Development and Waterfall
Traditional management practices in large organizations focused heavily on organizational stovepipes, role specialization and command and control. The common belief held that individual and specialized efficiency yielded the best gains over time. In software engineering we saw this taken to the extreme with the advent of Waterfall where every role (Requirements, Design, Development, and Testing) was farmed out to a specialized organization. The mantra was “Optimize by Role” not “Optimize the Whole”, as Figure 1 illustrates.
Role specific optimization not only de-optimizes the flow of value through a business process with large amounts of variability, it also de-optimizes each employee’s future potential and creates a mindset for “hiring for specialized, current skill” vs. “hiring for talent.” Role specific resources that are deep in one area are often referred to as “I-Shaped” resources and struggle to handle multiple roles. New conventional best practice wisdom has focused on hiring “T-Shaped” resources, people who are deep in one area, yet capable across a variety of areas. This adds great flexibility to the problems an organization can tackle. More recently, investment in “E-Shaped” resources has become the ultimate goal (expertise, experience, execution, exploration), as Figure 2 illustrates.

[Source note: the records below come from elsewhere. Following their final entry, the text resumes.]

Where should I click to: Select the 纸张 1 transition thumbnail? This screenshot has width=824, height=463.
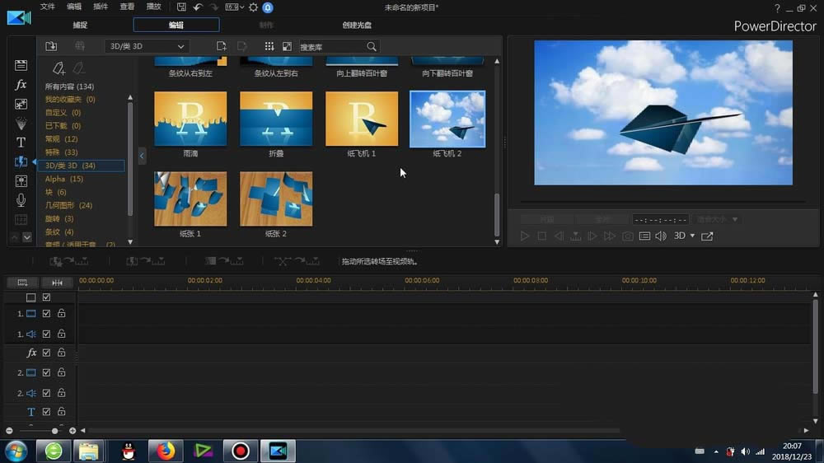[190, 199]
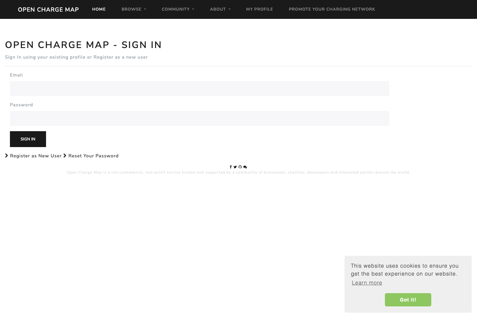Click inside the Email input field
The width and height of the screenshot is (477, 318).
pos(199,88)
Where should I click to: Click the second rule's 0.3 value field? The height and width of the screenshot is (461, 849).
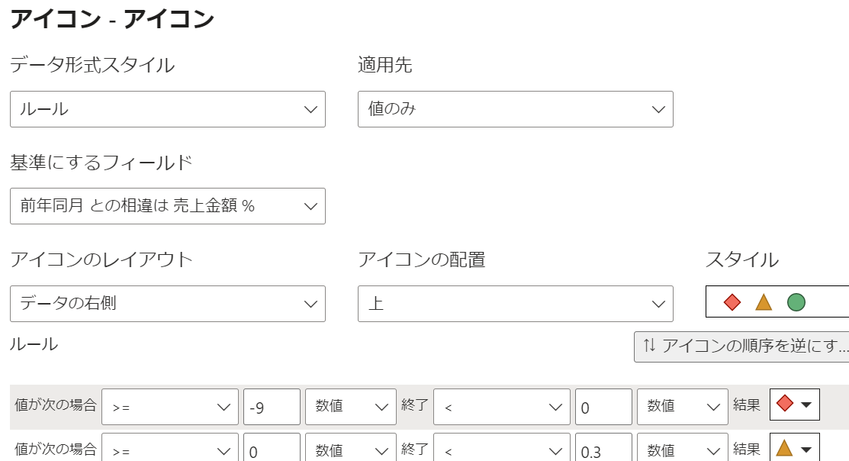coord(603,450)
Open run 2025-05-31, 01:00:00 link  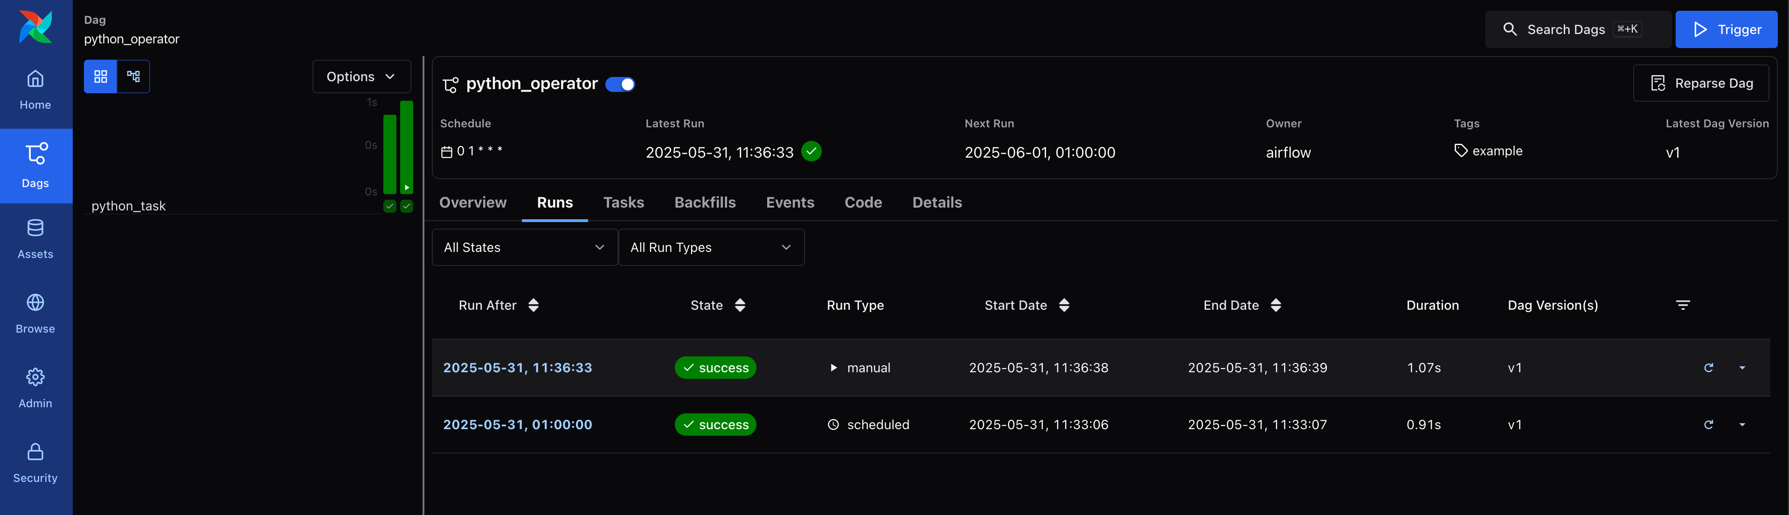tap(517, 425)
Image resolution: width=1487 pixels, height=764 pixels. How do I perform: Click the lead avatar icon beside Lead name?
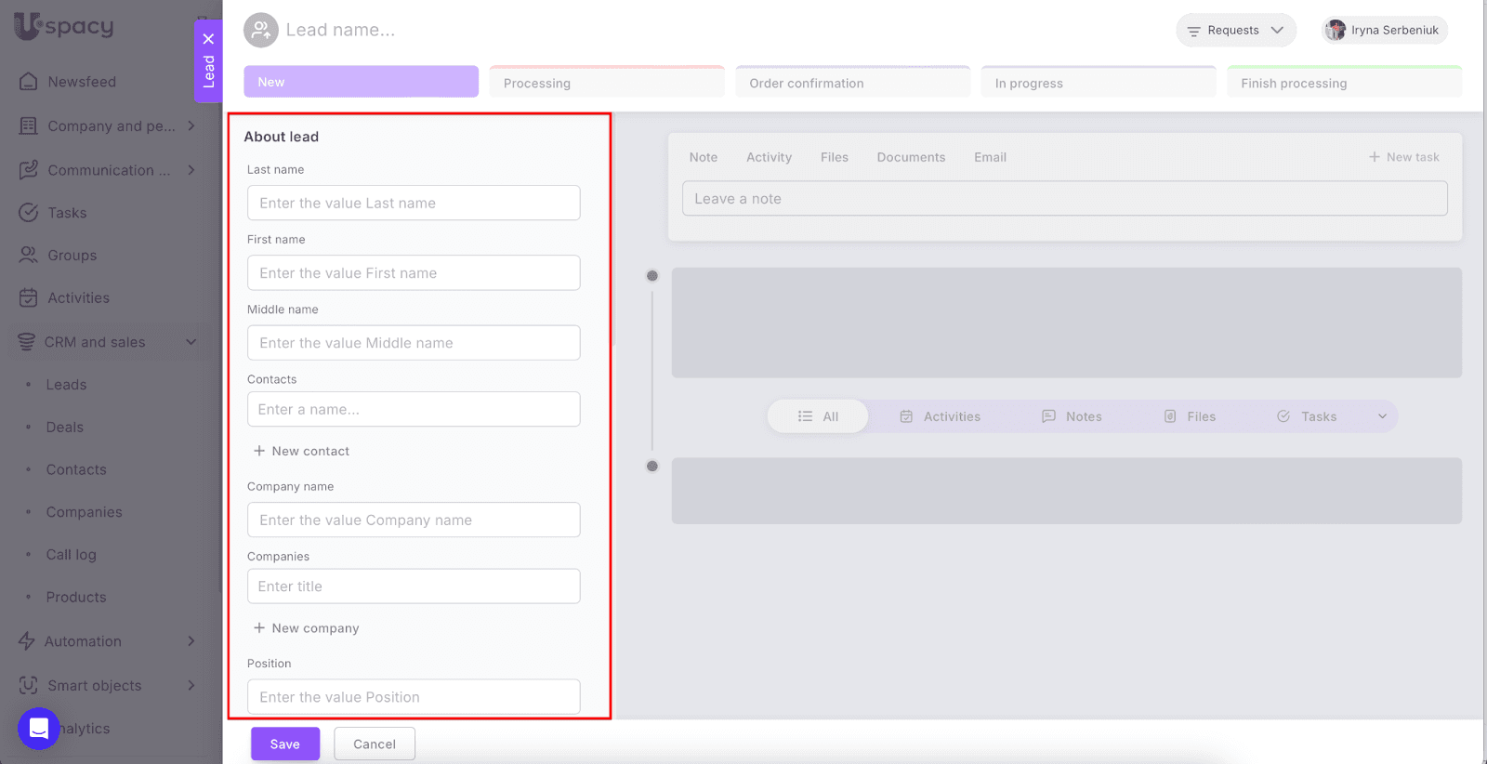[x=261, y=31]
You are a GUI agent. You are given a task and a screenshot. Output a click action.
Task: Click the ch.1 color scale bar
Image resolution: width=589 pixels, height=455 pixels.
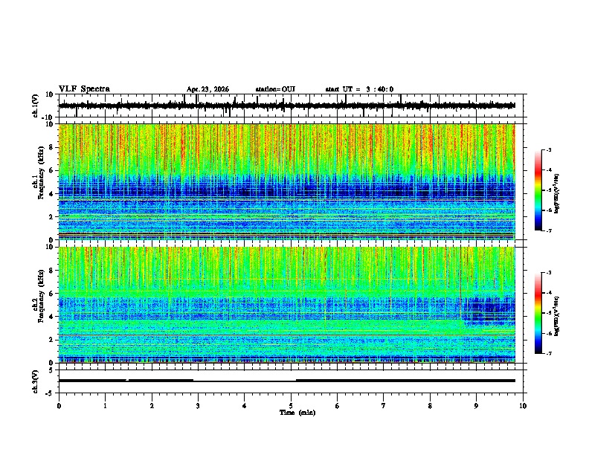click(538, 190)
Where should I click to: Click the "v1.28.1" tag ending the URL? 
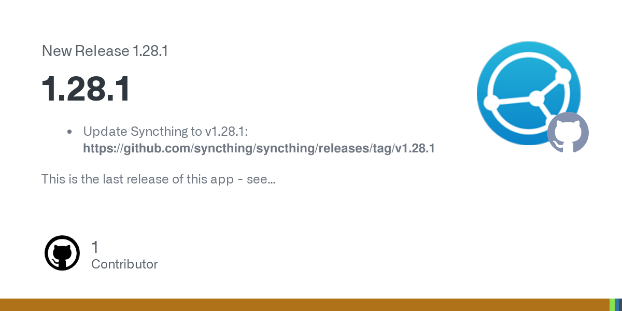415,149
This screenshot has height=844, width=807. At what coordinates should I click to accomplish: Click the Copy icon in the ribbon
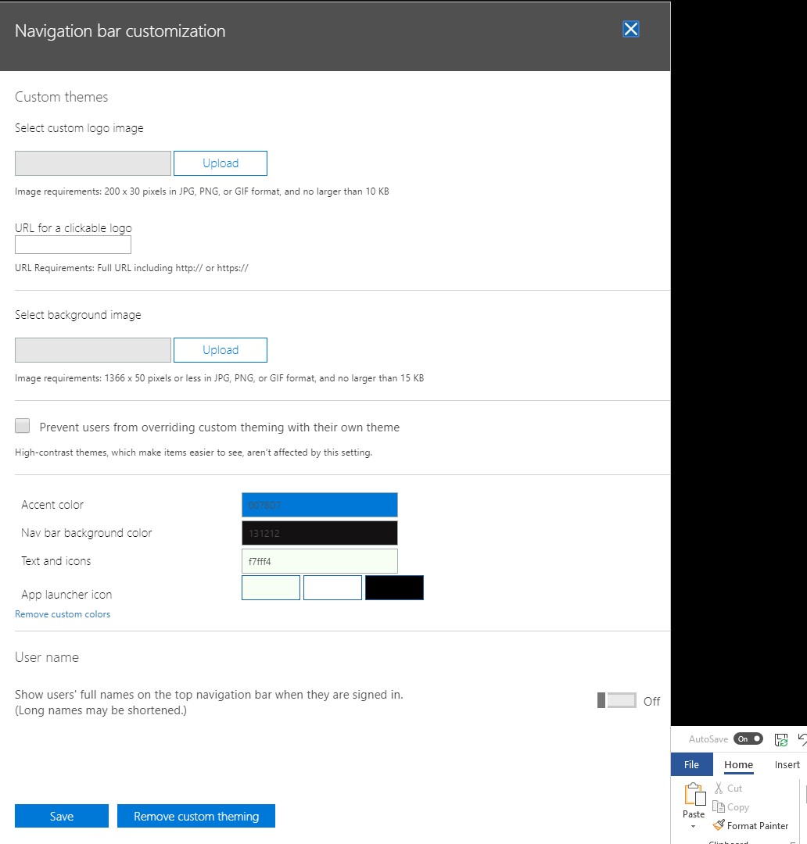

The Move to Lean and Agile Development
Over the last decade, two significant changes have occurred that put pressure on these current organizational pictures and bring the inherent structural design into question: 1) adoption of Agile & Lean practices in software development and 2) commoditization of IT infrastructure via virtualization & “The Cloud” (infrastructure as code).
With the adoption of Agile & Lean, it became apparent that over-reliance on specialized roles de-optimized the flow of value and created constraints and delay. As software complexity grew and the demands increased, the traditional waterfall software pipeline broke down. The better product development shops began to understand that requirements and design could not be isolated from development. We also developed the understanding that testing was an integral part of the entire lifecycle and could often affect the requirements, design and especially, how the software was developed. To gain the next level of efficiency the development stove-pipes between the roles needed to be broken down. This was accomplished by creating cross-functional, self-empowered Agile Teams as Figure 3 shows. Additional investments in Continuous Integration at the Team and Program Levels further enhance this agility and quality.
Hitting the Operations Wall
Once the development dysfunctions are addressed, these new cross-functional teams accelerate their rate of delivery and put substantial pressure on other parts of the system that are not tuned to the same velocity. Due to traditional management techniques (role specialization and command and control) as well as proprietary technology, operations teams are typically organized much the same way development teams had been organized, that is by role, not flow of value, as Figure 4 illustrates.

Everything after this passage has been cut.